◆ **PROBLEM REQUIREMENTS**: Rewrite the records in the part that opens with the line containing "You are a GUI" and closes with the line containing "(748, 1355)" as a two-column CSV with the columns request and answer. Give one row per record, put each value in a single quoted field with line breaks turned into spaces, and leave the pictures out.

◆ **DATASET CONTENT**:
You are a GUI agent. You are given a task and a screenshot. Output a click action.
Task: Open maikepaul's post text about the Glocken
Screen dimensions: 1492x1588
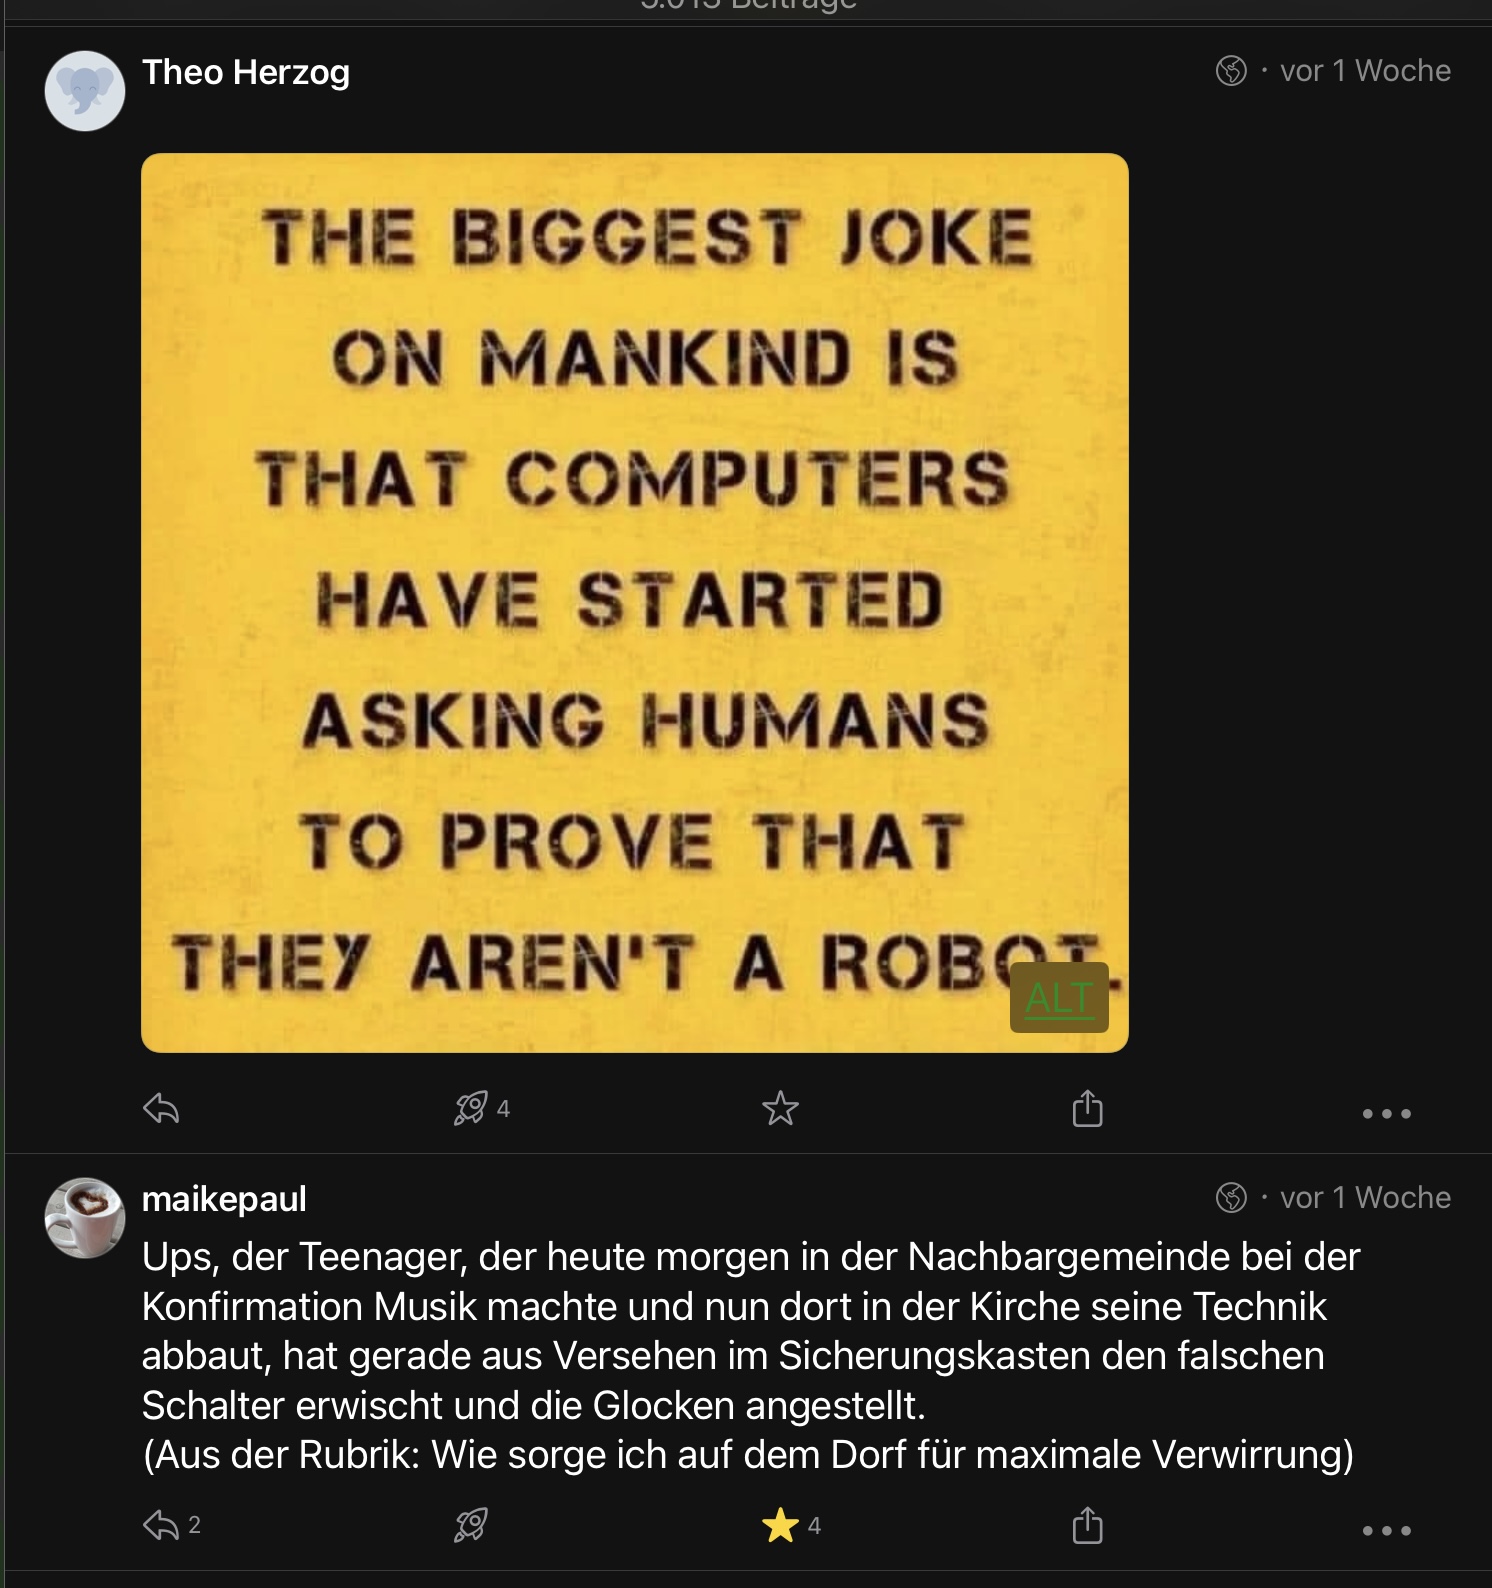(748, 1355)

...

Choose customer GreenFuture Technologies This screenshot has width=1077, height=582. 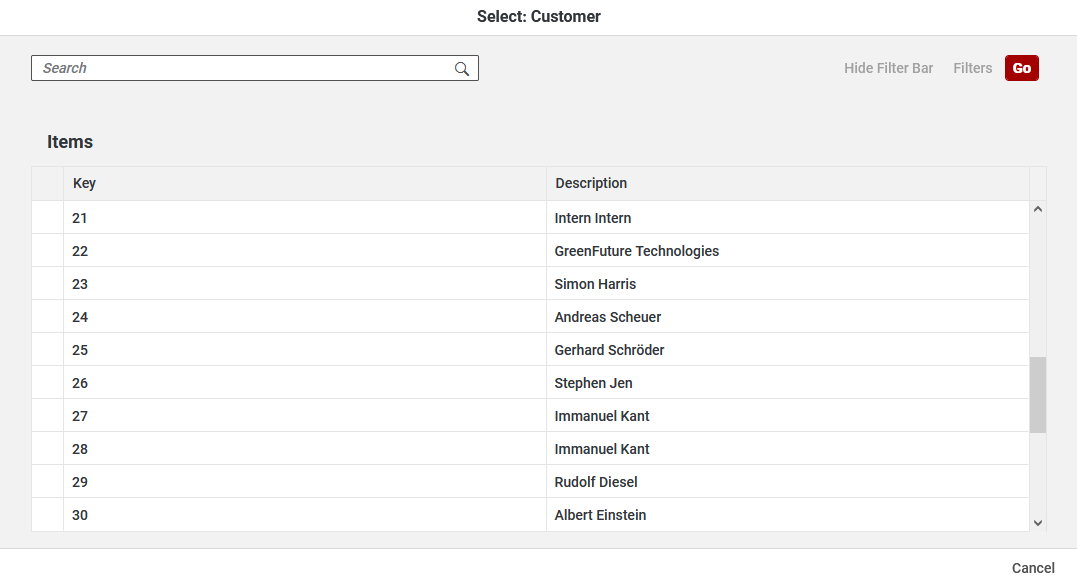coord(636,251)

◆ **EXERCISE SOLUTION**:
request,answer
"You are a GUI agent. You are given a task and a screenshot. Output a click action. Task: Open maikepaul's post text about the Glocken Screen dimensions: 1492x1588","(748, 1355)"